The Off-Center Perfection of Bandit
Bandit by Robert Piguet
For someone who has an asthma attack if I even think I'm around cigarette smoke, Bandit by Robert Piguet is a perverse pleasure.
Its initial ashtray ambience -- not kidding: for me, there is an initial blast of "this must smell like a well-used cocktail lounge in the '50s" -- ripens into a leather and flowers scent that continues to evoke the '50s, if there were biker chicks in the '50s.
This sounds like I'm dissing the frag; I'm not. I LOVE Bandit, it's so bad. And I mean that in a good way.
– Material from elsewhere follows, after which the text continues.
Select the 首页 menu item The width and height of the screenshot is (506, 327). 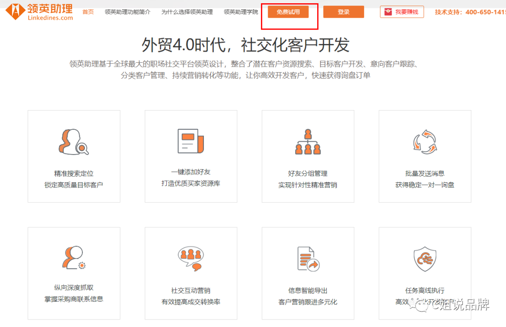coord(88,12)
It's a fragrance that thumbs its nose at conventionality. As if to say, "Don't get too comfortable."
I read in Jan Moran's review that Piguet introduced Bandit in 1944, as the war was ending, by having the models go down the runway in masks and carrying toy guns. (A bit reminiscent of Viktor and Rolf's Flowerbomb intro, with its grenade-shaped bottle.)
The original Bandit fragrance was reintroduced in 1999. And while we, in our too-used-to-violence mindsets might find toy guns laughable, the point is well taken. Keep your hands up ... and your wrists coated in the stuff.
Notes are neroli, orange, ylang-ylang, galbanum, jasmine, rose, tuberose, leather, patchouli, mousse de chene ("oakfoam" or oakmoss, a fungus), vetiver, musk.
Bandit is unsettling, a bit off center, not what one expects of a perfume. It's its own kind of perfection.